_Request_
Answer these questions from the thread below:
1. Which call does Mansi suggest Cody use instead of "subscribe"?
2. According to Guozhang, what must you hold on to in order to do anything meaningful with the consumer in the rebalance callback?
3. Who proposed the approach for resetting the offset only upon initialization?

_Source text_
%%

Guozhang

Sorry for joining the party a little late. I have been thinking about this
whole awkward behavior of having to call poll(0) to actually make the
underlying subscriptions take effect. Is the core reason for this design
the fact that poll is also the actual heartbeat and you want to make the
listener group assignments through poll - so that timeouts and
reassignments can all go through poll? So I think clubbing liveness with
poll (which in effect clubs consumer group assignments and hence metadata
fetch with poll) is the real cause of this design. Were there issues where
you were seeing active consumers not calling poll that led to this design
choice? I tried to look for a relevant JIRA but could not find one - can
you please point me to something if you have it handy?

Btw this would also means that your proposal to do the actual assignments
through seek might not be ideal since there can still be indefinite time
between seek and poll (just like between subscribe and poll) and the
consumer could timeout even before the first poll is called?


@Cody in your case if you really have only one consumer and it is going to
get all the partitions of the topic anyway - then you might as well
subscribe using "assign" call instead of "subscribe" call. That will make
at least your code cleaner and I do not think you are gaining anything with
the listener group functionality anyway?

- Mansi.



On Wed, Mar 9, 2016 at 8:35 PM, Guozhang Wang <wangg...@gmail.com> wrote:

> In order to do anything meaningful with the consumer itself in rebalance
> callback (e.g. commit offset), you would need to hold on the consumer
> reference; admittedly it sounds a bit awkward, but by design we choose to
> not enforce it in the interface itself.
>
> Guozhang
>
> On Wed, Mar 9, 2016 at 3:39 PM, Cody Koeninger <c...@koeninger.org> wrote:
>
> > So what about my comments regarding the consumer rebalance listener
> > interface not providing access to a consumer?  I can probably work around
> > it, but it seems odd.
> > On Mar 9, 2016 5:04 PM, "Guozhang Wang" <wangg...@gmail.com> wrote:
> >
> > > One thing proposed by Jason:
> > >
> > > If you want to only reset offset upon initialization, and by
> > initialization
> > > you mean "no committed offset", you can do sth. like the following in
> > > rebalance callback.

%%

_Listed records_
%%

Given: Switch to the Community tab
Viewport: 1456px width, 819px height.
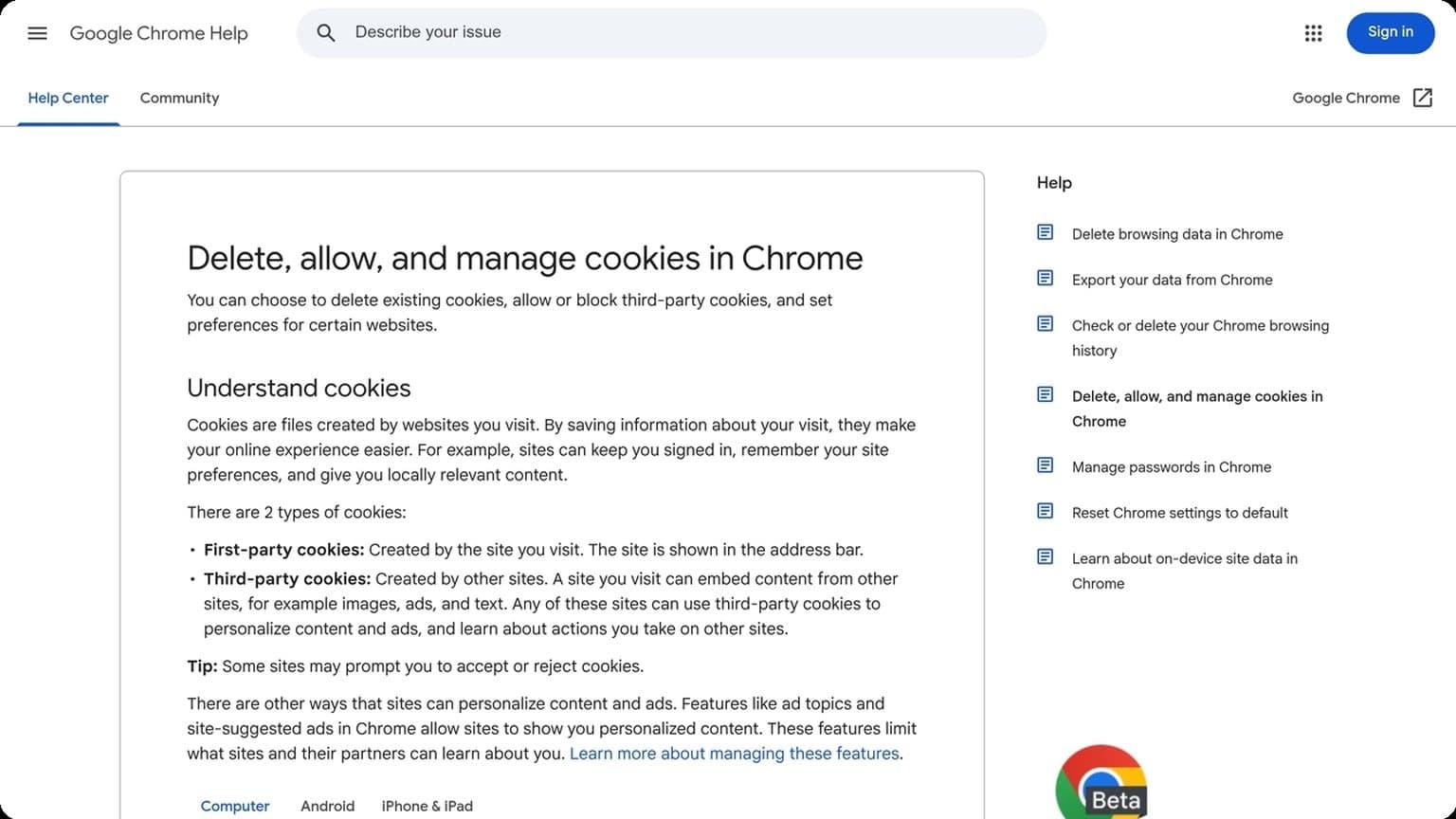Looking at the screenshot, I should 179,98.
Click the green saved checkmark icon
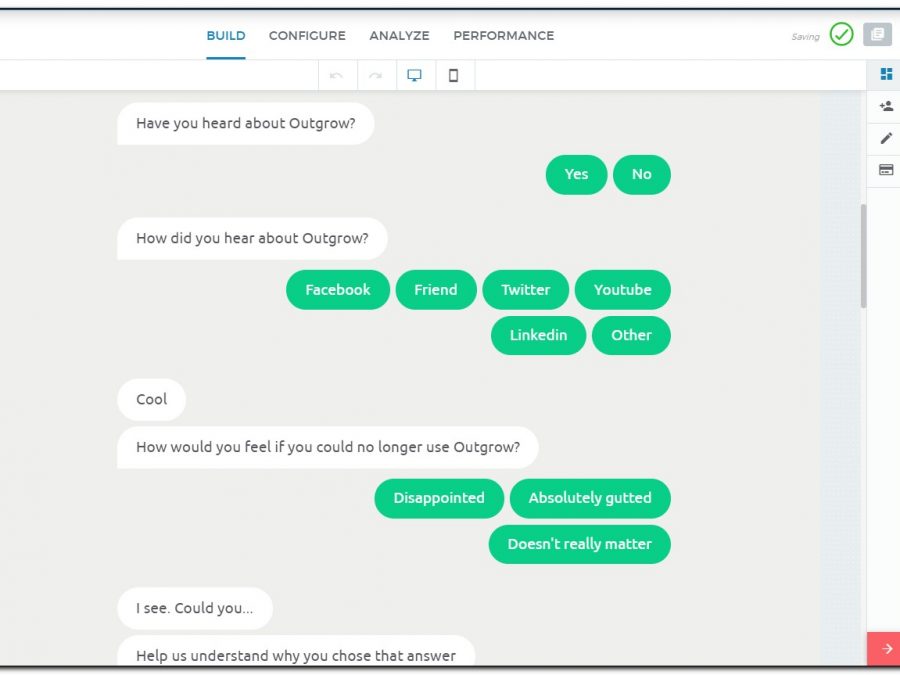This screenshot has height=675, width=900. point(841,35)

%%

_Result of the exercise_
1. "assign"
2. The consumer reference
3. Jason